L’église Notre-Dame du Ham n’est vraiment pas mise en valeur par l’abbé Angot qui la qualifie d’insignifiante dans toutes ses parties mais en assez bon état en 1802 et cite Pierre-François Davelu qui au 18e siècle la décrit comme assez mal en tout, fort pauvre et mal ornée.

Le Ham (1)

La légende, selon un thème bien connu, veut que la construction primitive ait été prévue sur un autre site, la Rousselière, où il y a de l’eau. Le travail accompli le jour était anéanti la nuit et un matin, un ruisseau apparait dans le bourg : la Vierge en avait tracé le lit pendant la nuit avec sa quenouille, exprimant ainsi sa volonté de voir le sanctuaire au cœur du village….

Mentionnée au 11e siècle comme appartenant à Guillaume de Doucelles qui la tient par dot de son épouse, elle est donnée à l’abbaye bénédictine de Saint-Vincent du Mans.

A l’extérieur, le mur nord de la nef présente encore trois ouvertures romanes et, près de la chapelle formant transept (non datée), une fenêtre en arc brisé ouverte au 15e siècle. La chapelle sud a été construite en 1576 par le curé de Sillé-le-Guillaume, Jean Rabineau ; l’arc de communication avec la croisée de transept présente un décor caractéristique de la seconde Renaissance (Henri II). La tour-clocher est construite en 1868 par un architecte de Javron, Pierre-Jean Dromer.

Le Ham, église - MF (8)Nommé curé du Ham, le Père Chardon entreprend la remise en état de l’église en 1962 avec des bénévoles de la commune. : les vitrages sont posés en 1962, les carreaux de céramique du sol en 1978 et les fresques réalisées en 1974. Bernard Chardon crée ses vitrages avec des pigments de synthèse sur une base de résine polyester armée

Le Ham, église - MF (5)

Peut-être en raison de ses couleurs, le retable du maître autel du 18e accueille facilement le tableau central et les statues sculptées par Alain Legros en 1987. Pour cette Crucifixion ainsi que les tableaux des autels secondaires qui représentent l’Annonciation et la Nativité, Bernard Chardon s’est inspiré de Chagall.

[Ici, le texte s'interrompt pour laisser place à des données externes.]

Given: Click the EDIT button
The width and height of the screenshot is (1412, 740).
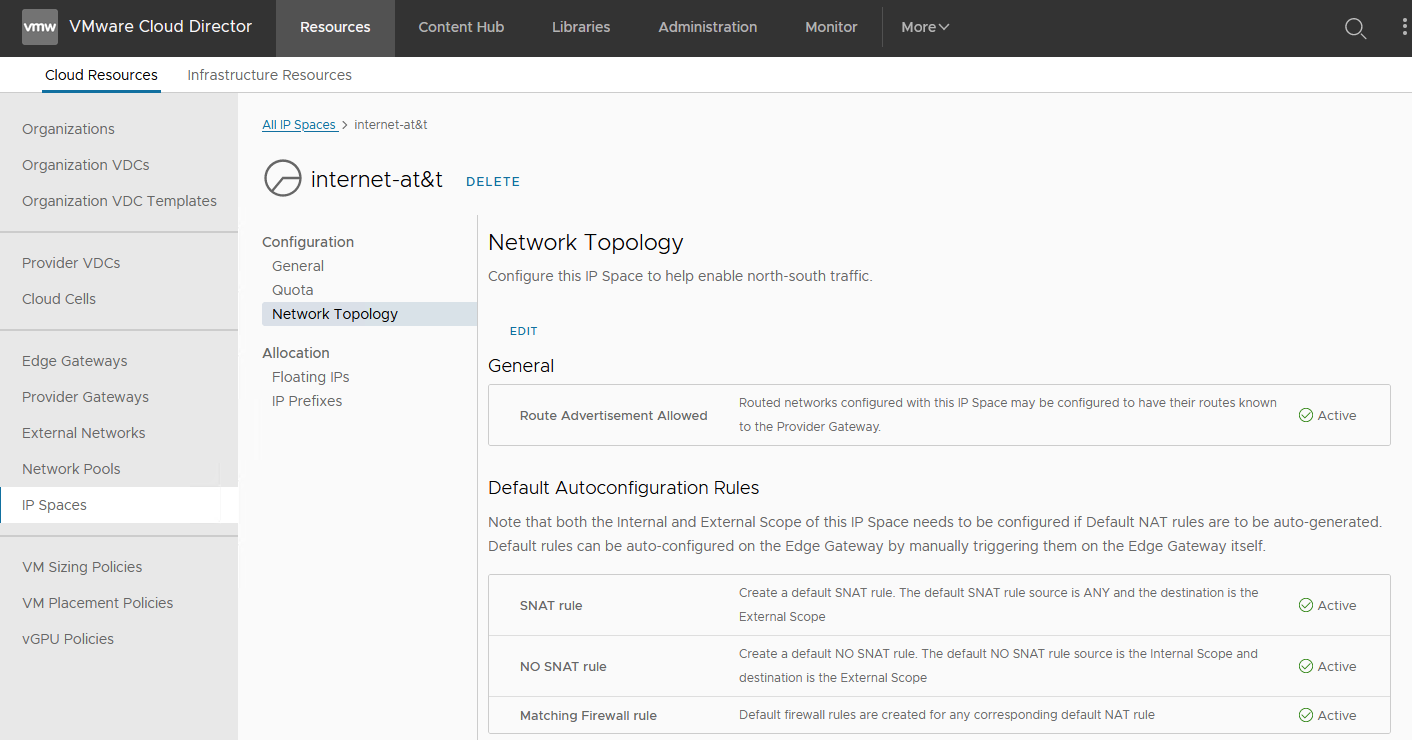Looking at the screenshot, I should pos(523,331).
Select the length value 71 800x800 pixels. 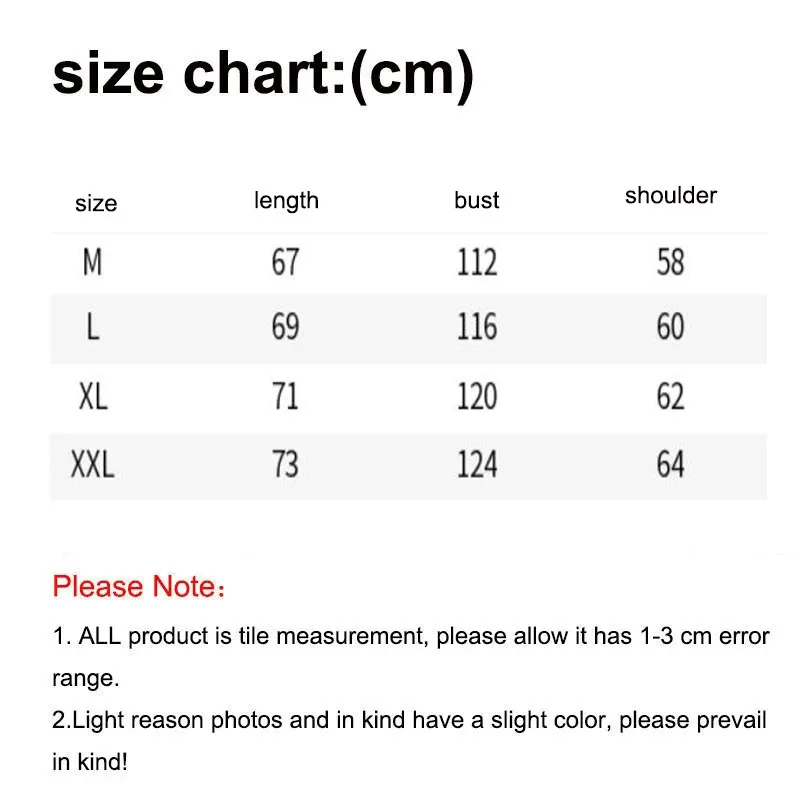(285, 397)
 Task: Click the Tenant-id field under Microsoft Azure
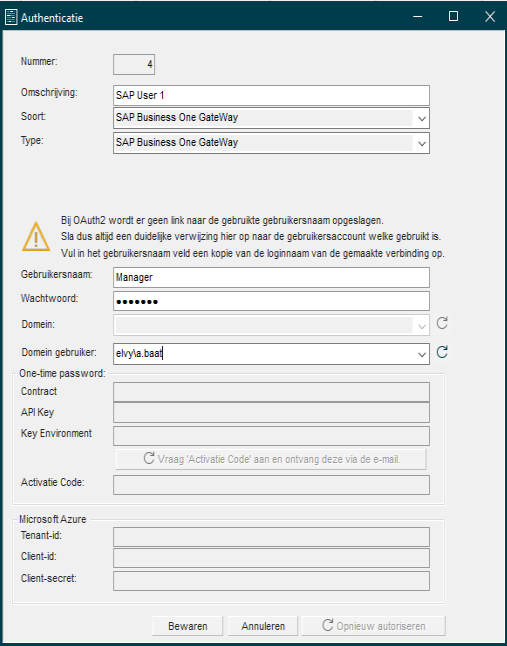pyautogui.click(x=271, y=537)
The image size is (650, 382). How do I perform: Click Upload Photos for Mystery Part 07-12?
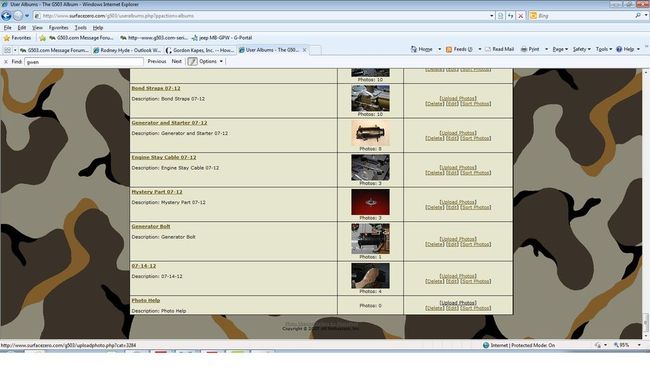pyautogui.click(x=458, y=202)
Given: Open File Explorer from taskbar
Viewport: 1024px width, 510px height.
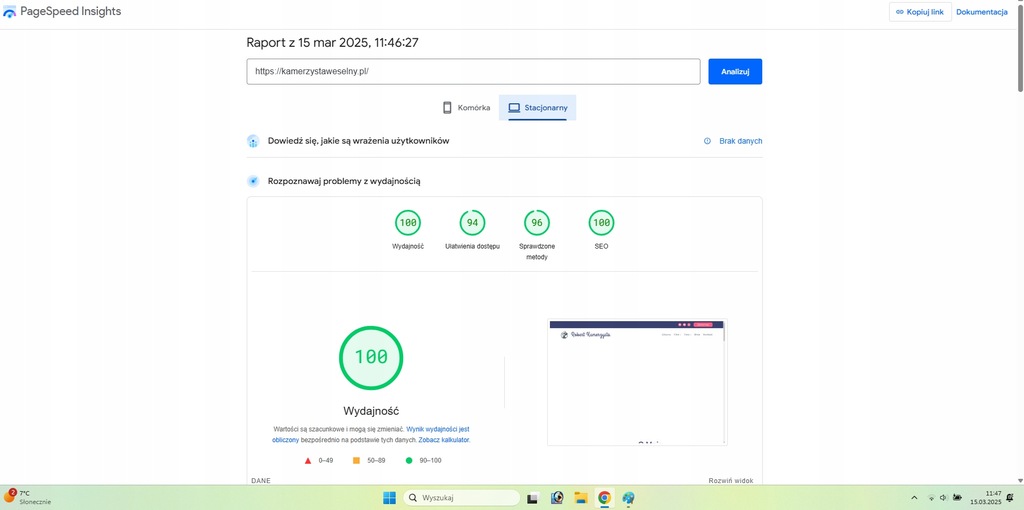Looking at the screenshot, I should pos(580,497).

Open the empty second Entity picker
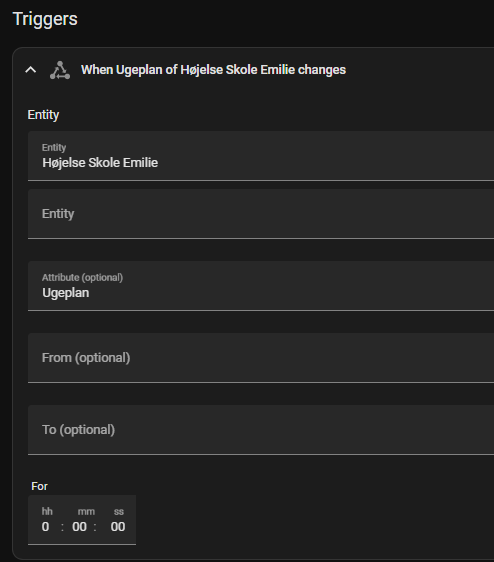(261, 214)
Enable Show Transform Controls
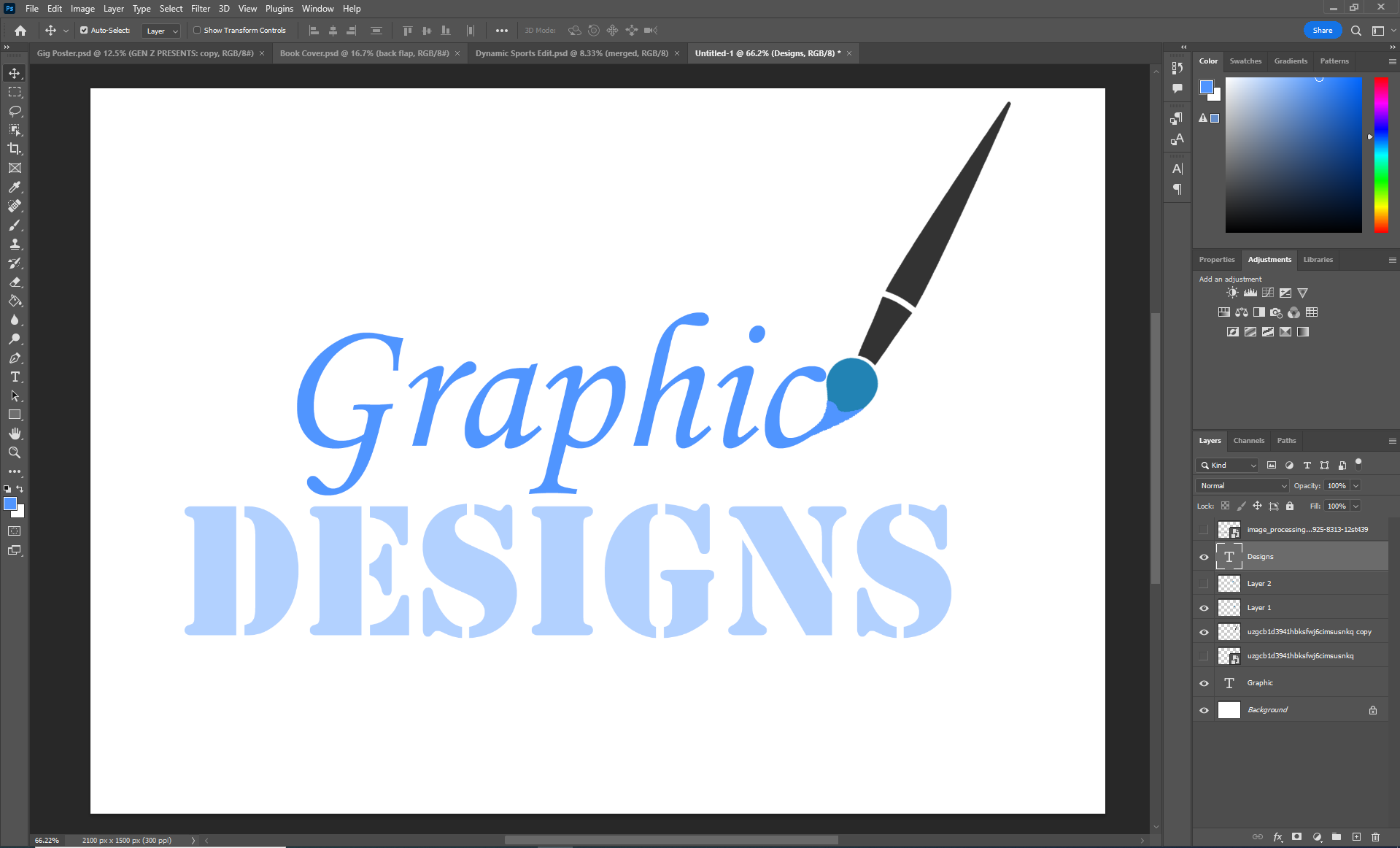This screenshot has height=848, width=1400. [x=197, y=30]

Les vitrages abstraits de la nef contrastent avec ceux des chapelles et du chœur qui abordent le thème de l’eau dans la chapelle de gauche et celui du feu dans le chœur. Une Résurrection éclaire chichement les fonts baptismaux dans le narthex. D’une manière générale, ses vitrages sont un mode d’expression intéressant et un palliatif de choix pour les édifices dont les vitraux ont disparu. Par contre, ils ne laissent pas beaucoup passer la lumière.Le Ham, église - MF (13)

L’église du Ham est un très bon exemple de travail bénévole mais aussi de combinaison heureuses de réalisations anciennes et contemporaines.


L’église Saint-Joseph du Ribay est une réalisation de l’architecte Pierre Hawke commencée en 1881 et terminée en 1883. Les dalles funéraires de l’ancienne église ont servi à consolider les fondations au chevet du nouvel édifice. Il a remplacé une église dédiée à saint Ouen, entourée par le cimetière. Ce dernier a été transféré en 1849.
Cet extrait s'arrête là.